## WORK ORDER
Tell how many lines in the records contain the word "Expand"; the number alone is the answer.

## Entries taken from a collection
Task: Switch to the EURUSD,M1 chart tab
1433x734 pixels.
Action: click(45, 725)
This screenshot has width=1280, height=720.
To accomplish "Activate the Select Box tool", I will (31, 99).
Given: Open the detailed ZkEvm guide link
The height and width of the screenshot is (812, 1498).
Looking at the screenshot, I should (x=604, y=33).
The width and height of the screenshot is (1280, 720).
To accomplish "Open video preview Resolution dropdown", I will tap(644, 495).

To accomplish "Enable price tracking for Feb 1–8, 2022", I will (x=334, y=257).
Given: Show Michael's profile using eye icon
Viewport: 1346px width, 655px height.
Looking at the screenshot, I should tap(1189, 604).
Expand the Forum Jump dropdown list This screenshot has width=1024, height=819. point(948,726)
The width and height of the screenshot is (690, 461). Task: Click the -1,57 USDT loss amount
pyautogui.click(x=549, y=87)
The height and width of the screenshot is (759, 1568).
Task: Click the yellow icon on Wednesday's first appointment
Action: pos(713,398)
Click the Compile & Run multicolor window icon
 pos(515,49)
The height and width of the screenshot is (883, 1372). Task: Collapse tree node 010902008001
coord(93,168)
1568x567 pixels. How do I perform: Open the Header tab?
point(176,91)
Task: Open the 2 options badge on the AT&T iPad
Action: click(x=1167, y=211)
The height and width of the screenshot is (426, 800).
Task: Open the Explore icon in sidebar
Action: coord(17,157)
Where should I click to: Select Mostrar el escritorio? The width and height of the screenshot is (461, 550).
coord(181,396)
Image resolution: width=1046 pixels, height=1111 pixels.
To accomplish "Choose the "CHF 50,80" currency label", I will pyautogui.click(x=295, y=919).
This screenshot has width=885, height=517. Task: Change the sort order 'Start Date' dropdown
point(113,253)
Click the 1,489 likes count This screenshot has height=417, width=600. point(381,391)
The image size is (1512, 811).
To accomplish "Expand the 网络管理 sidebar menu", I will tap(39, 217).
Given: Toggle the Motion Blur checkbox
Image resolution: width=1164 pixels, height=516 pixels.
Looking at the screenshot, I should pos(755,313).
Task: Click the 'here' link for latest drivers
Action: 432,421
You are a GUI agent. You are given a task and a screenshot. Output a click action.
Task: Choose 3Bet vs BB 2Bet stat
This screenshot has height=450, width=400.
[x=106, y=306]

## WRITTEN SOLUTION
2